Population viability models for an endangered endemic subtropical butterfly: Effects of fire and hurricanes on population dynamics and risk of extinction
Population viability analyses for butterflies typically use metapopulation models, but for endemic species with no redundancy among subpopulations, we need to understand local population dynamics. However, little is known about the sensitivity of butterfly population dynamics and viability to disturbances such as fire and hurricanes. The Florida leafwing (Anaea troglodyta floridalis) is endemic to pine savannas of South Florida, and has declined to occupy a single locale following extirpation of a second remnant population following hurricane Wilma in 2005. In these disturbance prone pine savannas, tropical storms and fire maintain an open canopy. However, storm surge from strong hurricanes may flood coastal areas, contaminating groundwater and resulting in persistent negative effects.
We fit quadratic models to monthly butterfly count data (1999-2014) to estimate an annual population density index that represents density during peak abundance each year. Relative population growth rate was estimated using a time series of the population density index, and population dynamics parameters r0 and K were estimated by fitting relative growth rates to density independent and dependent models that include the effects of fire. We ask how sensitive is extinction risk to natural disturbance and explore the interaction between fire frequency and density dependence.
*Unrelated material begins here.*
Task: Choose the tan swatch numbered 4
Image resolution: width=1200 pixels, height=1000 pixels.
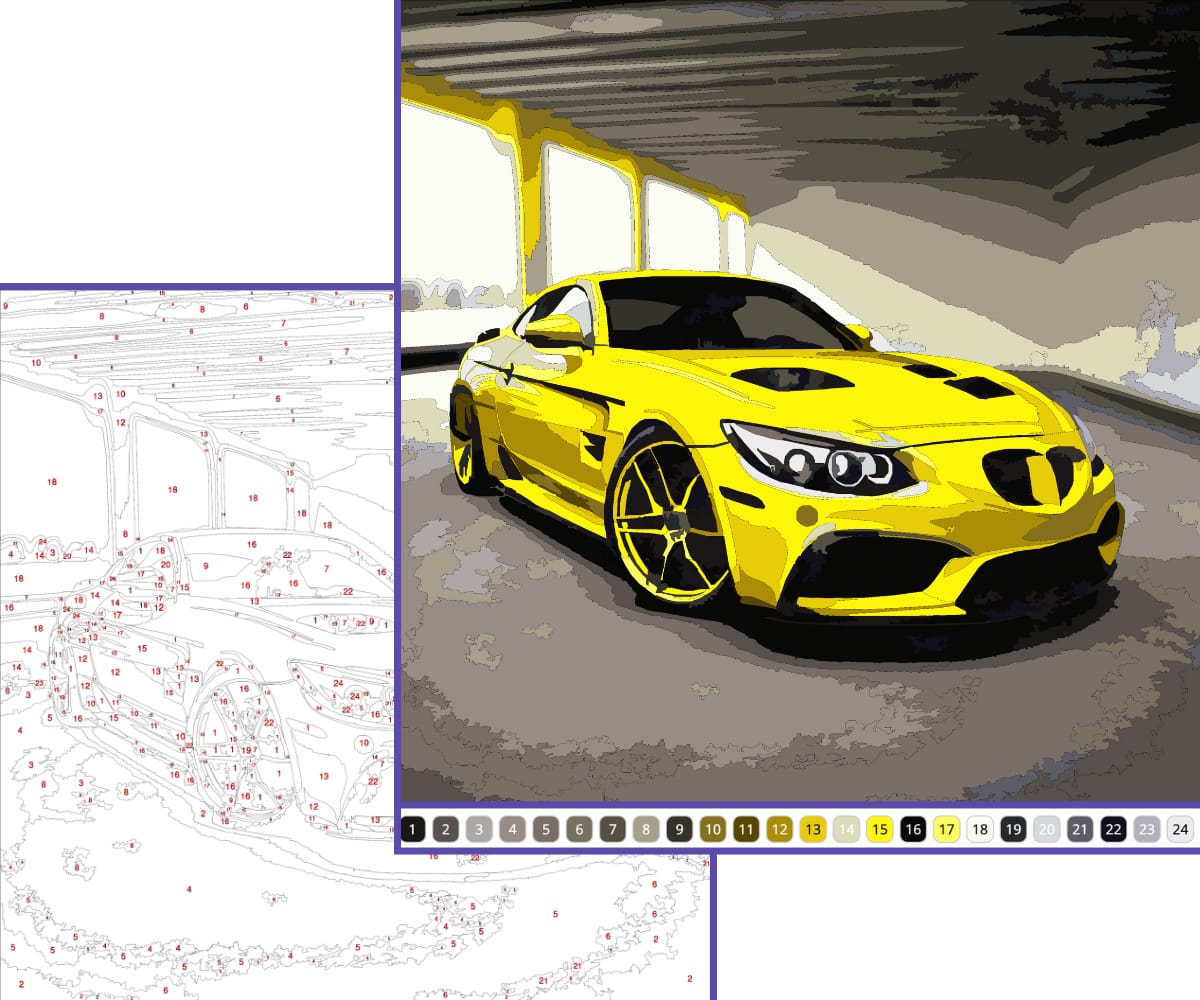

Stochastic simulations of population models projected 20 years into the future suggest that extinction risk is sensitive to carrying capacity and fire frequency. Although the density independent model had the highest relative likelihood, density dependent models produced population trajectories with behavior more congruent with data from the Anaea troglodyta floridalis population. Density dependent models provided a more optimistic outlook relative to density independent models (8% vs 66% probability of extinction in 20 years). The absence of fire increased sensitivity of relative growth rate to density, and the occurrence of fire buffered this sensitivity by increasing carrying capacity. Hurricanes did not occur frequent enough to test their effects statistically, but large hurricanes at their historic frequency were simulated to cause a string of years with poor growth. Large hurricanes increased extinction risk almost 30%.
Our work is one of very few population viability analyses that links butterfly population dynamics to stochastic disturbances. Extinction risk was most sensitive to the inclusion of density dependent dynamics. Broad confidence intervals around our estimates characterize the uncertainty in otherwise optimistic extinction probability estimates. Our simulations suggest that improving carrying capacity would provide the best buffer to extinction for this endangered endemic butterfly.